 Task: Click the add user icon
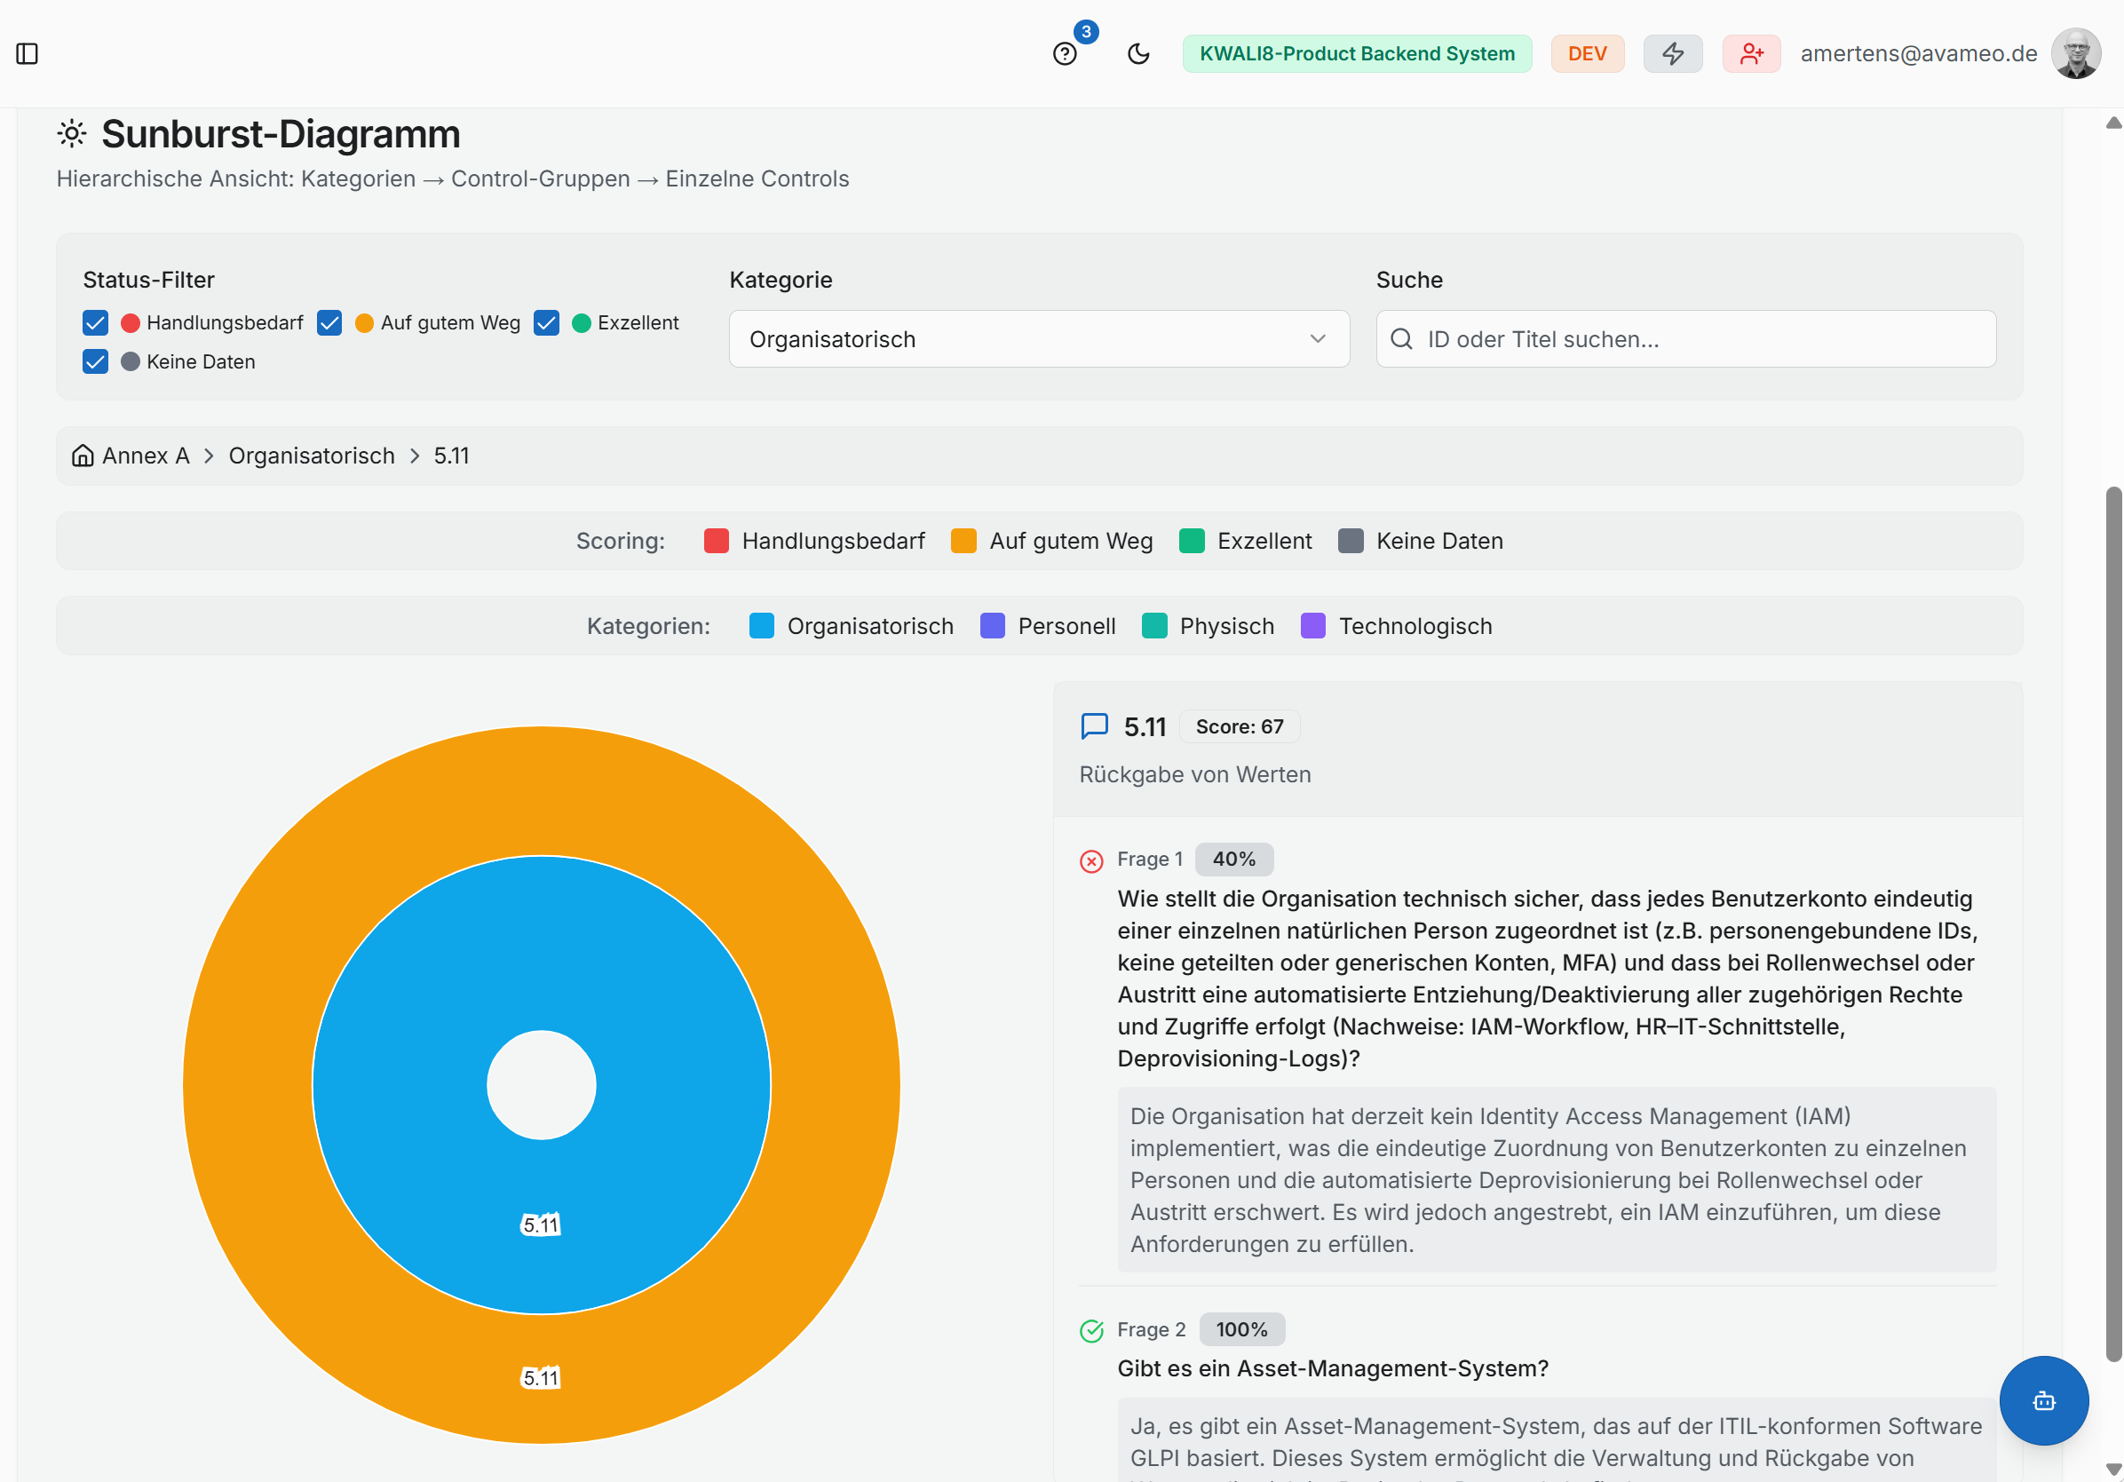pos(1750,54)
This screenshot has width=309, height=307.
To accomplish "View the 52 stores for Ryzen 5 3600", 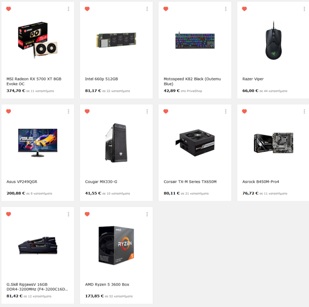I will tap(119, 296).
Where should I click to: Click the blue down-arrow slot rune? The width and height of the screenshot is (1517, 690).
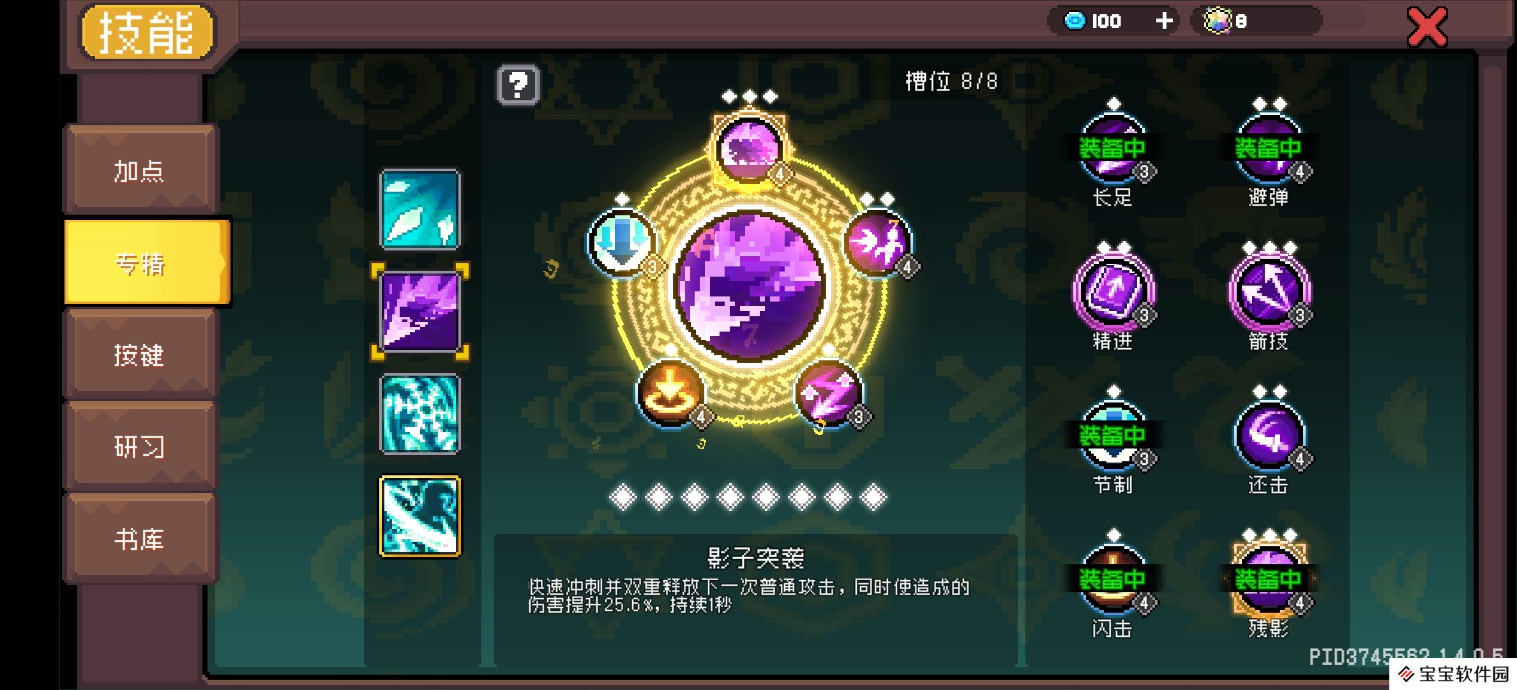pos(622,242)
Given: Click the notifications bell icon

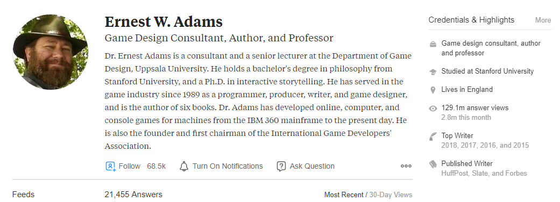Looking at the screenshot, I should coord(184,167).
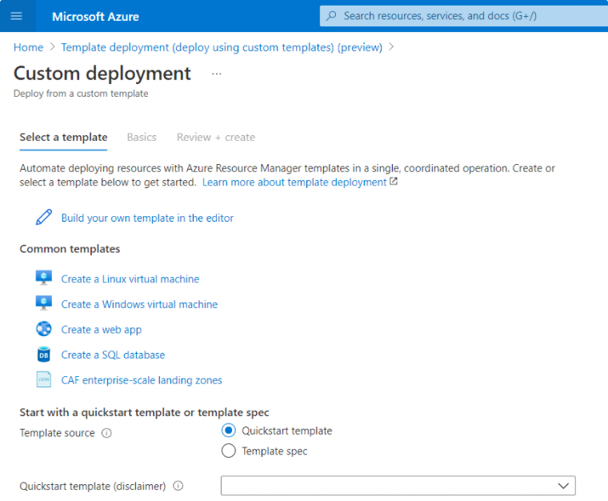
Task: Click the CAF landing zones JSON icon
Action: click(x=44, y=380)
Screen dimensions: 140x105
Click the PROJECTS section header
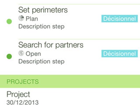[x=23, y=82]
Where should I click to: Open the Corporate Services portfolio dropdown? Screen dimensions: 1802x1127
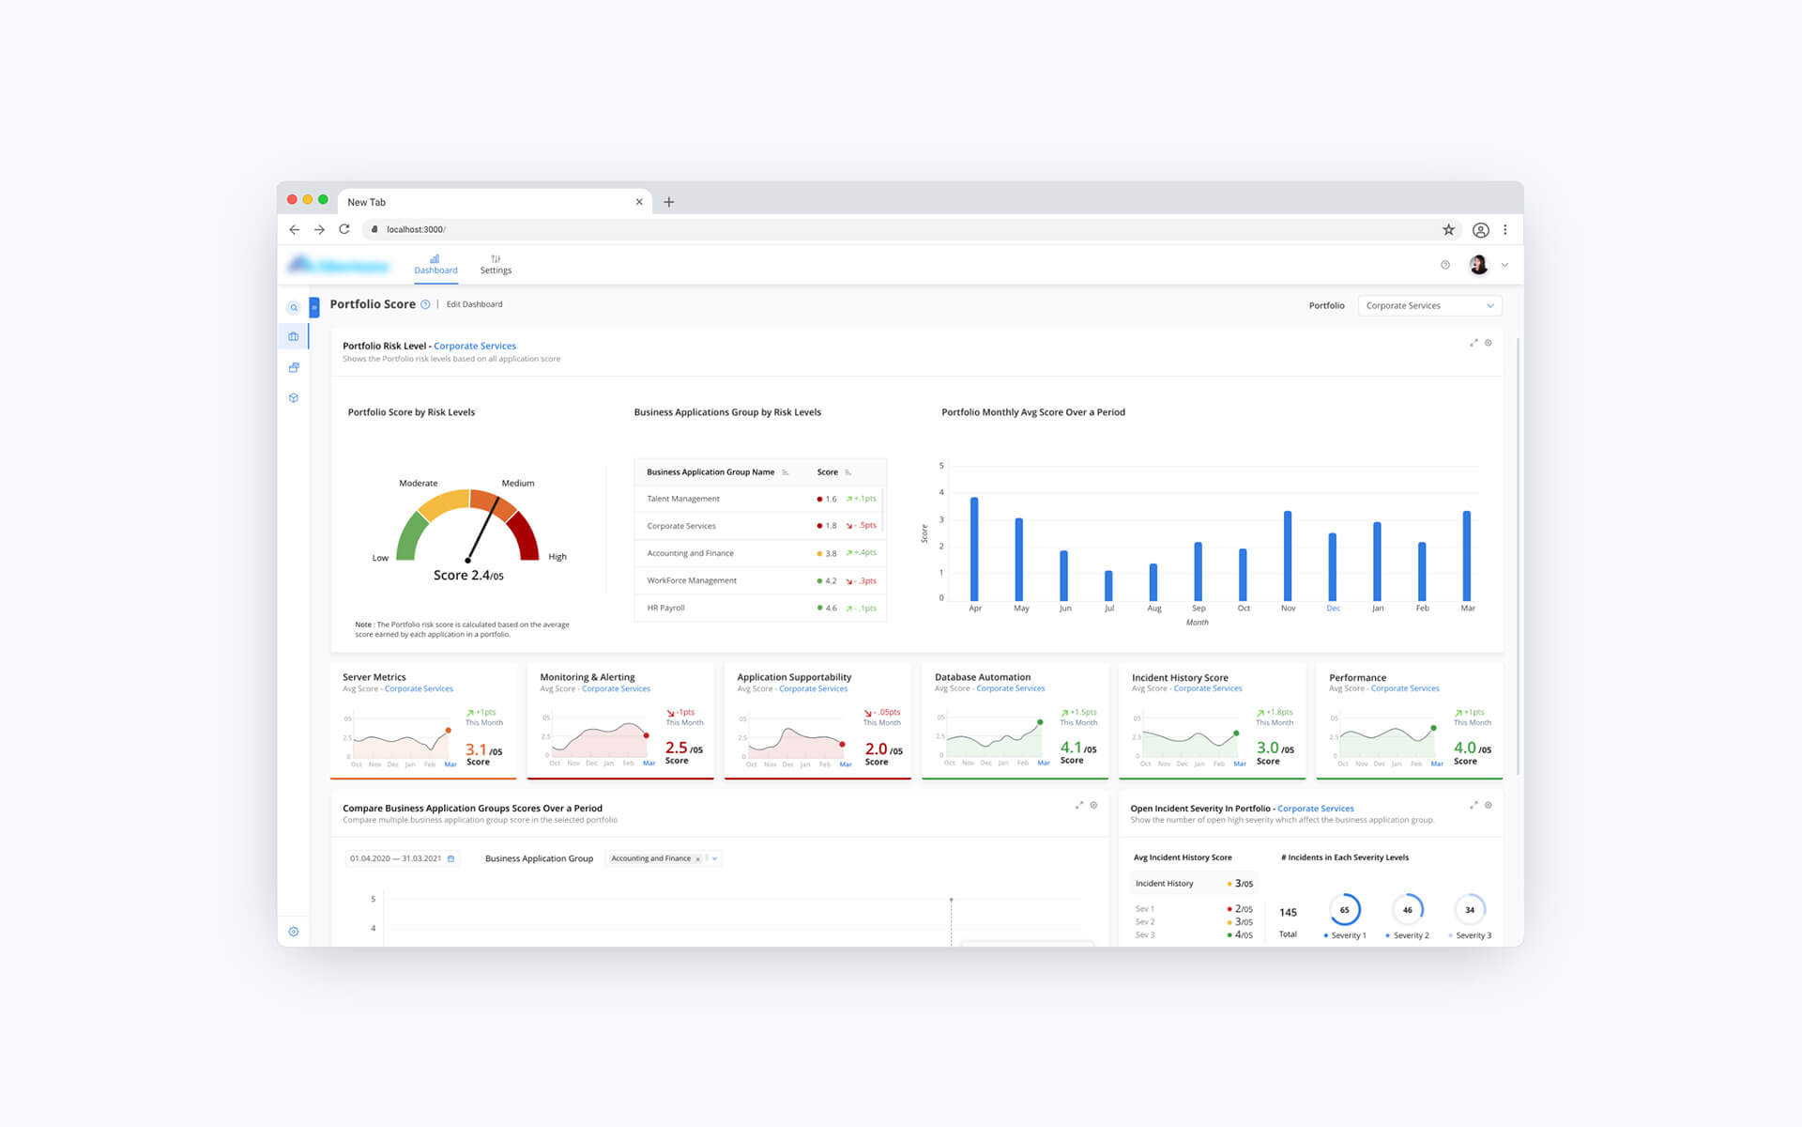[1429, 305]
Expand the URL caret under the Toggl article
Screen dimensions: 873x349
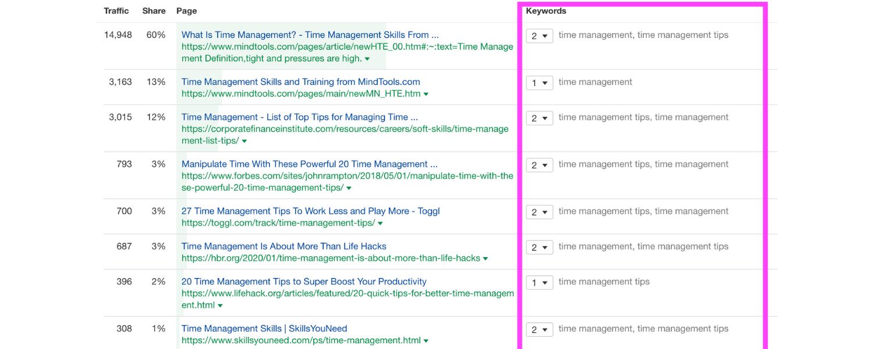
——————
* OBJECTIVE *
Write out the lines from the one with "Expand the URL caret under the Toggl article" through the end of the listing again, swapping "caret" for "arrow" and changing nothing else. Leave the pictures out.

* FINISHED TASK *
Expand the URL arrow under the Toggl article
Screen dimensions: 873x349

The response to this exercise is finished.